2.1. A very, very brief introduction to clustering

Most of the time, your computer is bored. Start a program like xload or top that monitors your system use, and you will probably find that your processor load is not even hitting the 1.0 mark. If you have two or more computers, chances are that at any given time, at least one of them is doing nothing. Unfortunately, when you really do need CPU power - during a C++ compile, or coding Ogg Vobis music files - you need a lot of it at once. The idea behind clustering is to spread these loads among all available computers, using the resources that are free on other machines.

The basic unit of a cluster is a single computer, also called a "node". Clusters can grow in size - they "scale" - by adding more machines. A cluster as a whole will be more powerful the faster the individual computers and the faster their connection speeds are. In addition, the operating system of the cluster must make the best use of the available hardware in response to changing conditions. This becomes more of a challenge if the cluster is composed of different hardware types (a "heterogenous" cluster), if the configuration of the cluster changes unpredictably (machines joining and leaving the cluster), and the loads cannot be predicted ahead of time.

2.1.1. A very, very brief introduction to clustering

2.1.1.1. HPC vs Failover vs Loadbalancing

Basically there are 3 types of clusters, the most deployed ones are probably the Failover Cluster and the Loadbalancing Cluster, HIGH Performance Computing.

Failover Clusters consist of 2 or more network connected computers with a separate heartbeat connection between the 2 hosts.
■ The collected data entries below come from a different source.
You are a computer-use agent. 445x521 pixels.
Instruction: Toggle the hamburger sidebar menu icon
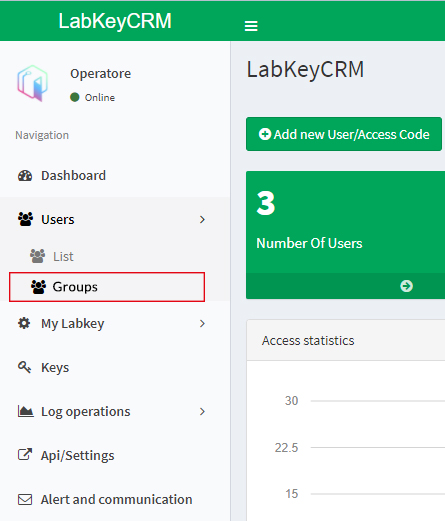coord(251,26)
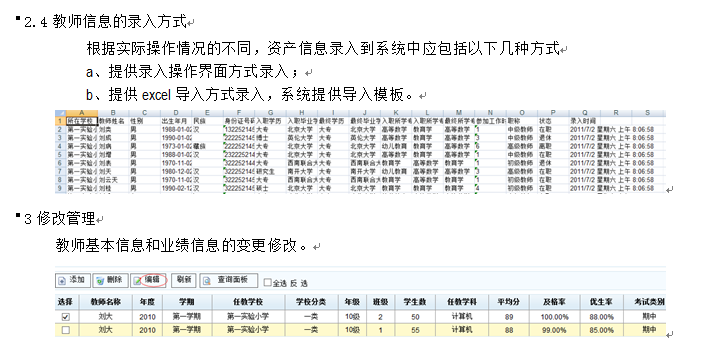Viewport: 712px width, 362px height.
Task: Click the 刷新 refresh button
Action: (x=184, y=280)
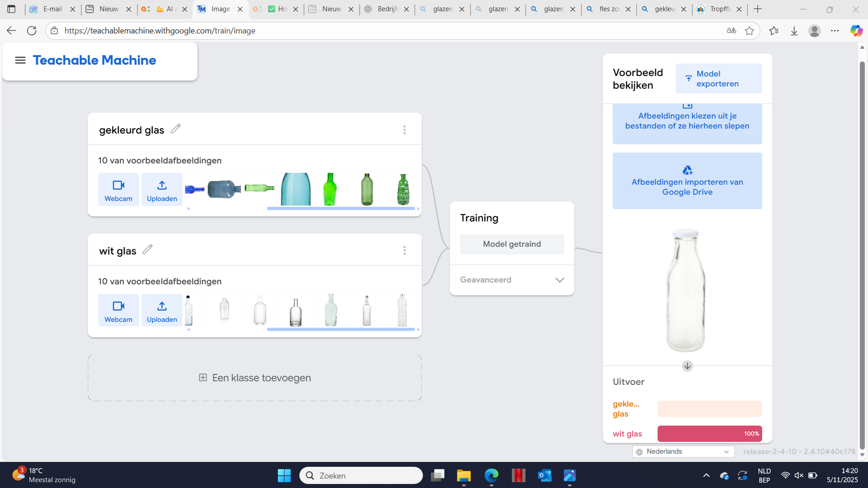Click pencil icon to rename gekleurd glas
Screen dimensions: 868x488
pyautogui.click(x=175, y=129)
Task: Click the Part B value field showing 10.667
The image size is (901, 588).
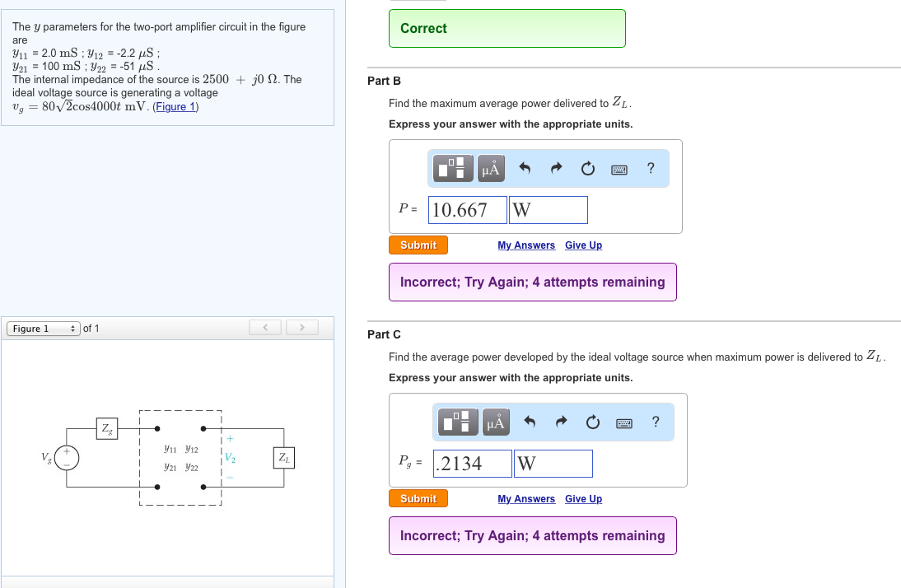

The Heartbeat connection between the 2 machines is being used to monitor wether all the services are still in use, as soon as a service on one machine breaks down the other machine tries to take over.

With loadbalancing clusters the concept is that when a request for say a webserver comes in, the cluster checks wich machine is the lease busy and then sends the request to that machine. Actually most of the times a Loadbalancing cluster is also Failover cluster but with the extra load balancing functionality and often with more nodes.

The last variation of clustering is the High Performance Computing Cluster, this machine is being configured specially to give data centers that require extreme performance the performance they need. Beowulfs have been developed especially to give research facilities the computing speed they need. These kind of clusters also have some loadbalancing features, they try to spread different processes to more machines in order to gain perfomance. But what it mainly comes down to in this situation is that a process is being parralellised and that routines that can be ran separately will be spread on different machines in stead of having to wait till they get done one after another.